Иван Феофанович Дырсин был награждён от природы углоскулым впалым лицом, неразборчивостью речи, и даже фамилией, будто данной в насмешку. В институт когда-то он был принят от станка, через вечерний рабфак, учился скромно, упорно. Способности были в нём, но не умел он их выставлять, и всю жизнь его затирали и обижали. В Семёрке сейчас его не эксплуатировал только кто не хотел. Именно потому, что десятка его, немного смягчённая зачётами, теперь кончалась, он особенно робел перед начальством. Он больше всего боялся получить второй срок, которых навиделся в военные годы немало.
Он и первый-то срок получил несуразно. В начале войны его посадили за «антисоветскую агитацию» — по доносу соседей, метивших на его квартиру (и потом получивших её). Правда, выяснилось, что агитации такой он не вёл, но мог её вести, так как слушал немецкое радио. Правда, немецкого радио он не слушал, но мог его слушать, так как имел дома запрещённый радиоприёмник. Правда, такого приёмника он не имел, но вполне мог его иметь, так как по специальности был инженер-радист, а по доносу у него нашли в коробочке две радиолампы.

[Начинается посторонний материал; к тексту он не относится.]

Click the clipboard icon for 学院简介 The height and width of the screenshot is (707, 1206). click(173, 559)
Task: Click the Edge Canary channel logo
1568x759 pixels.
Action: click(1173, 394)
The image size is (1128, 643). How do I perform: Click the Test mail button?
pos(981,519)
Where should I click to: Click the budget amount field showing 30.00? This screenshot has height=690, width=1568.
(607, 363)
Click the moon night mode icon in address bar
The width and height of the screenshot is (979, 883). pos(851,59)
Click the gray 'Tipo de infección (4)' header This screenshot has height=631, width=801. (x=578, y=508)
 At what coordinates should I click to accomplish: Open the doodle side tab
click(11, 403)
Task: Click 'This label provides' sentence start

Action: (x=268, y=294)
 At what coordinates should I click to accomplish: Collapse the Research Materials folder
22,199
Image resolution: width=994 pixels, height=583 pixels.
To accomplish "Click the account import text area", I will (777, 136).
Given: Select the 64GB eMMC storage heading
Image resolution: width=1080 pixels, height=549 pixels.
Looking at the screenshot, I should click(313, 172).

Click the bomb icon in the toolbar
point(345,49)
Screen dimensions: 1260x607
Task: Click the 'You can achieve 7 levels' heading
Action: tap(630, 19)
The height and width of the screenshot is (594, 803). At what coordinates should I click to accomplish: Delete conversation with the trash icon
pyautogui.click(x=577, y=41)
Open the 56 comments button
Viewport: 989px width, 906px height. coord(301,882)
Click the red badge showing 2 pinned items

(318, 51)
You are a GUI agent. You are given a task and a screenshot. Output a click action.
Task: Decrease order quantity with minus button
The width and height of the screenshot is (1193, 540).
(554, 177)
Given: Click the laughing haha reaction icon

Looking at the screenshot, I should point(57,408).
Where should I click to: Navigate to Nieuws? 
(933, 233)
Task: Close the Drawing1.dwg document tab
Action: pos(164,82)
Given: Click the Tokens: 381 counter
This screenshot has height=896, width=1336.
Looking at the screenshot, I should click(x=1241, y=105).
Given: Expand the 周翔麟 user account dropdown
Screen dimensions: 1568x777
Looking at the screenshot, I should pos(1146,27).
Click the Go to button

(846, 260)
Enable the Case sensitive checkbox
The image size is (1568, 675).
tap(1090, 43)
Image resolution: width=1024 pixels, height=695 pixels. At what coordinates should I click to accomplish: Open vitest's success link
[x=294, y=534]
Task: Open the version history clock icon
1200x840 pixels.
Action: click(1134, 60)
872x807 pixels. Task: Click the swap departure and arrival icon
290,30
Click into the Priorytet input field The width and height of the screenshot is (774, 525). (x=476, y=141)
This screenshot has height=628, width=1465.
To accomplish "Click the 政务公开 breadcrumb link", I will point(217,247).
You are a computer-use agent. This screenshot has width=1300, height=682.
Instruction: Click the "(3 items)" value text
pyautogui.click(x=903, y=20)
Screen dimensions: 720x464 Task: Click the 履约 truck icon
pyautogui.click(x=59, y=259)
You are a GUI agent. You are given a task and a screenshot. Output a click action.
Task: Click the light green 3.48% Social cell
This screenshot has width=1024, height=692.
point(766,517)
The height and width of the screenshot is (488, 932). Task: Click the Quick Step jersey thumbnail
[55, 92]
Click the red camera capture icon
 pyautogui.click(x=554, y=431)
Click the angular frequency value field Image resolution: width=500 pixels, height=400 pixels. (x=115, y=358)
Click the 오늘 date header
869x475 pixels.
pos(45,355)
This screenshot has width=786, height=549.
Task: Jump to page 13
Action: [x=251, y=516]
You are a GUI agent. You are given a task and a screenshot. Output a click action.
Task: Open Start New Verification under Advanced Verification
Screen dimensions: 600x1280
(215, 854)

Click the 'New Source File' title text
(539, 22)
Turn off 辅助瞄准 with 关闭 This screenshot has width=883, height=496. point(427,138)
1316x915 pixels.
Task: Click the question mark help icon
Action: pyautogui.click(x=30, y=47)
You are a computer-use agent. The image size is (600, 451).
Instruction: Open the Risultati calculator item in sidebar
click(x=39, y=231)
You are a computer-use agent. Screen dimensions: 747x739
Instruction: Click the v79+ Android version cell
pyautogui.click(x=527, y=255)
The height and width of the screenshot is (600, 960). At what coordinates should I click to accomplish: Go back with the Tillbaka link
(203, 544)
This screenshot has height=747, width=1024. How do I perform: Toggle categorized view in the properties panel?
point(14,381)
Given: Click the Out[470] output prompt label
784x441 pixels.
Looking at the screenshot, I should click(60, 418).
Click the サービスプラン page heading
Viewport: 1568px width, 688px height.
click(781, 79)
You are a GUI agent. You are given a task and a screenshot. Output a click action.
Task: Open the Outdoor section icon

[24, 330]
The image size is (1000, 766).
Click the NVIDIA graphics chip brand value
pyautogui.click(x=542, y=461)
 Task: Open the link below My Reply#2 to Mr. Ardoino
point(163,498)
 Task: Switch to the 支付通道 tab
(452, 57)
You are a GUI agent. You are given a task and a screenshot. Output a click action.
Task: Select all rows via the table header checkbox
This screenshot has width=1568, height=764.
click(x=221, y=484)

Дырсину пришлось вдосыть хватить лагерей военных лет — и тех, где люди ели сырое зерно, украв его у лошади, и тех, где муку замешивали со снегом под дощечкой «Лагерный Пункт», прибитой на первой таёжной сосне. За восемь лет, что Дырсин пробыл в стране ГУЛаг, умерли два их ребёнка, стала костлявой старухой жена, — об эту пору вспомнили, что он — инженер, привезли сюда и стали выдавать ему сливочное масло, да ещё сто рублей в месяц он посылал жене.
И вот от жены теперь необъяснимо не было писем. Она могла и умереть.
Майор Мышин сидел, сложив на столе руки. Был свободен от бумаг перед ним стол, закрыта чернильница, сухо перо, и не было никакого (как и никогда не бывало) выражения на его налитом искрасна-лиловом лице. Лоб его был такой налитой, что ни морщина старости, ни морщина размышления не могли пробиться в его коже. И щёки его были налитые. Лицо Мышина было как у обожжённого глиняного идола с добавлением в глину розовой и фиолетовой красок. А глаза его были профессионально невыразительны, лишены жизни, пусты той особенной надменной пустотой, которая сохраняется у этого разряда при переходе на пенсию.
Никогда такого не случалось! Мышин предложил сесть (Дырсин уже стал перебирать, какую беду он мог нажить и о чём будет протокол). Затем майор помолчал (по инструкции) и, наконец, сказал:
— Вот вы всё жалуетесь. Ходите и жалуетесь. Писем вам нет два месяца.
— Больше трёх, гражданин начальник! — робко напомнил Дырсин.
— Ну три, какая разница? А подумали вы о том, что за человек ваша жена?
Мышин говорил неторопливо, ясно выговаривая слова и делая приличные остановки между фразами.